Per Goldberg, «Il nostro studio collega la coltivazione del tabacco all’esposizione di almeno tre specie di fauna selvatica africana ai virus dei pipistrelli. Riteniamo che questo sia un esempio da manuale di come le nuove infezioni potrebbero superare le barriere delle specie ancor prima di raggiungere gli esseri umani. Questo è importante poiché le fasi iniziali dell’insorgenza di epidemie, epidemie e pandemie sono state particolarmente sfuggenti per la scienza. Potremmo esserci imbattuti in una serie di eventi che di solito sono nascosti alla vista di epidemiologi e funzionari della sanità pubblica. Il nostro studio potrebbe essere particolarmente rilevante per le origini delle malattie trasmesse dai pipistrelli come i coronavirus e, forse, l’Ebola.
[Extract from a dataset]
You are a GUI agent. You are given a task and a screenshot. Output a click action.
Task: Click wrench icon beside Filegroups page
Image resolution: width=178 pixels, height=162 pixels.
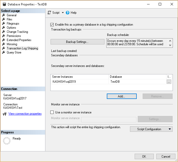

Si spera che la scoperta possa rendere possibile l’attuazione di interventi che spezzino questo tipo di catene causali, aiutando in definitiva a prevenire future pandemie».
La Asiimwe ha concluso: «Il nostro studio dimostra che le attività umane che alterano l’ambiente possono portare a conseguenze devastanti sulla salute sia della fauna selvatica che degli esseri umani e quindi dovremmo urgentemente imparare a utilizzare le risorse naturali in modo sostenibile. Sono necessari notevoli sforzi di ricerca anche per studiare come il degrado delle foreste e altre forme di attività umane possano influenzare il comportamento della fauna selvatica in modo da esporla insieme a gli esseri umani a virus pericolosi».